» **SOURCE MATERIAL**:
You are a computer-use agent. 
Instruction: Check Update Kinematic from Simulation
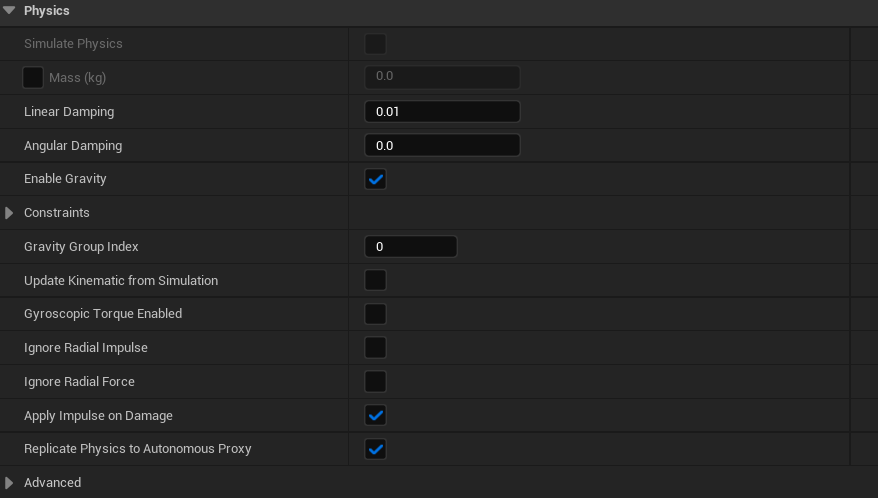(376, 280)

* * *

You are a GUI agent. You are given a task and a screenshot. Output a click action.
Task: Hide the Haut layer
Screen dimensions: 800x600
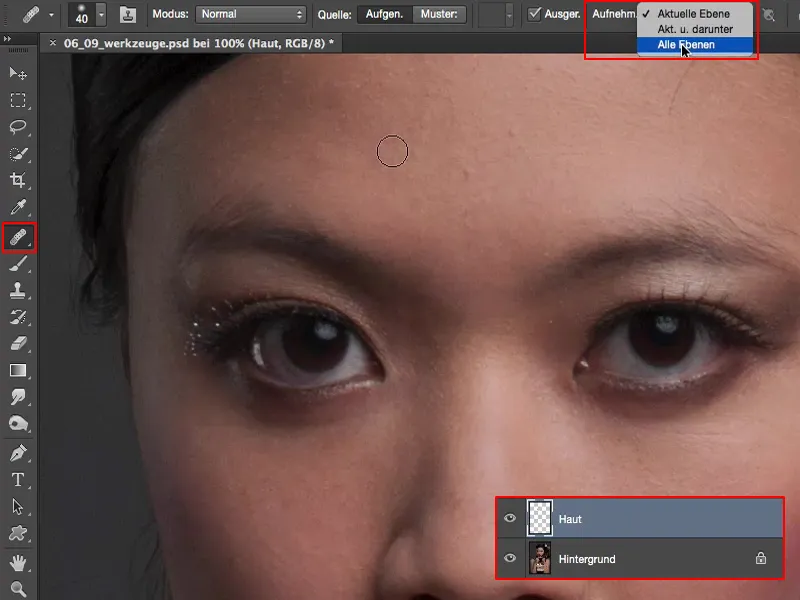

» **WHAT IS BEING ASKED**: Within the material above, find every line containing the word "agent" and copy it.

» **REPLY TO THE TASK**:
You are a computer-use agent. 
You are a GUI agent. You are given a task and a screenshot. Output a click action.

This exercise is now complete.